Updated by felixbuenemann (Felix Bünemann) over 9 years ago
Yes, I tried it on Yosemite 10.10.2. I now re-ran the tests on an Ubuntu Trusty VM with 2.1.5 and 2.2.0-rc1 installed through ruby-install and results look promising:
chruby 2.1.5
ruby -v
ruby 2.1.5p273 (2014-11-13 revision 48405) [x86_64-linux]

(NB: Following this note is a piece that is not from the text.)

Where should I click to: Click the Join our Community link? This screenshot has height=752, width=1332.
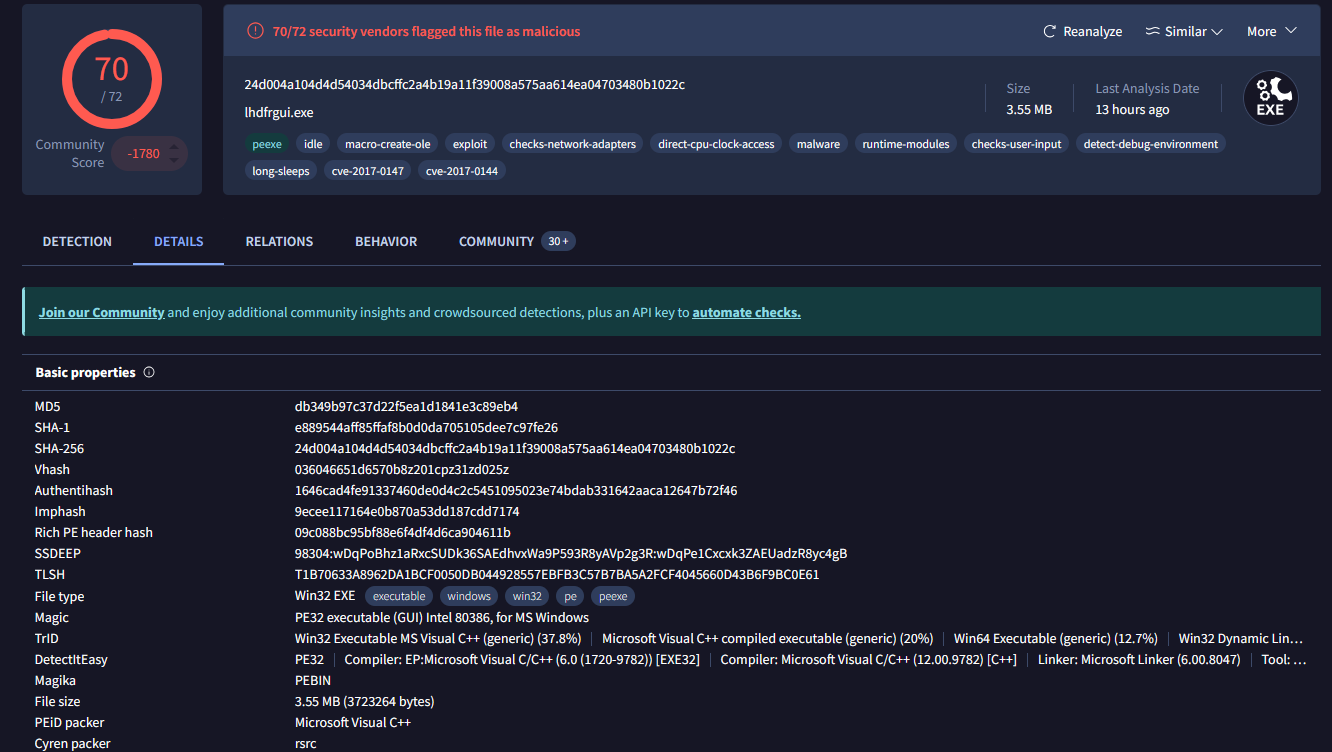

wrk -c1 -t1 -d30 --latency http://192.168.161.137:3000/pages/a
Running 30s test @ http://192.168.161.137:3000/pages/a
1 threads and 1 connections
Thread Stats Avg Stdev Max +/- Stdev
Latency 57.20ms 7.27ms 80.10ms 78.01%
Req/Sec 16.94 3.38 26.00 64.40%
Latency Distribution
50% 56.93ms
75% 59.67ms
90% 65.88ms
99% 78.76ms
522 requests in 30.01s, 1.32MB read
Requests/sec: 17.39
Transfer/sec: 44.89KB
chruby 2.2.0-rc1
ruby -v
ruby 2.2.0rc1 (2014-12-18 trunk 48887) [x86_64-linux]
wrk -c1 -t1 -d30 --latency http://192.168.161.137:3000/pages/a
Running 30s test @ http://192.168.161.137:3000/pages/a
1 threads and 1 connections
Thread Stats Avg Stdev Max +/- Stdev
Latency 47.84ms 6.46ms 73.89ms 75.60%
Req/Sec 20.61 4.55 26.00 60.00%
Latency Distribution
50% 47.42ms
75% 49.82ms
90% 55.03ms
99% 70.13ms
631 requests in 30.02s, 1.59MB read
Requests/sec: 21.02
Transfer/sec: 54.26KB
Manual testing also showed ruby 2.2 to be faster than 2.1.
So this might indeed be related to the Dir[] performance regression reported in #10015.
Thanks for the hints and merry christmas Aaron!
Updated by felixbuenemann (Felix Bünemann) over 9 years ago
I tried the following patch against ruby-trunk r48405 to make sure this is the Dir[] performance regression:
--- a/dir.c
+++ b/dir.c
@@ -1241,7 +1241,7 @@ glob_make_pattern(const char *p, const char *e, int flags, rb_encoding *enc)
else {
const char *m = find_dirsep(p, e, flags, enc);
const enum glob_pattern_type magic = has_magic(p, m, flags, enc);
- const enum glob_pattern_type non_magic = (HAVE_HFS || FNM_SYSCASE) ? PLAIN : ALPHA;
+ const enum glob_pattern_type non_magic = ALPHA;
char *buf;
if (!(FNM_SYSCASE || magic > non_magic) && !recursive && *m) {
After that performance problems on OS X are gone.
Please mark this as a duplicate of #10015 and close it.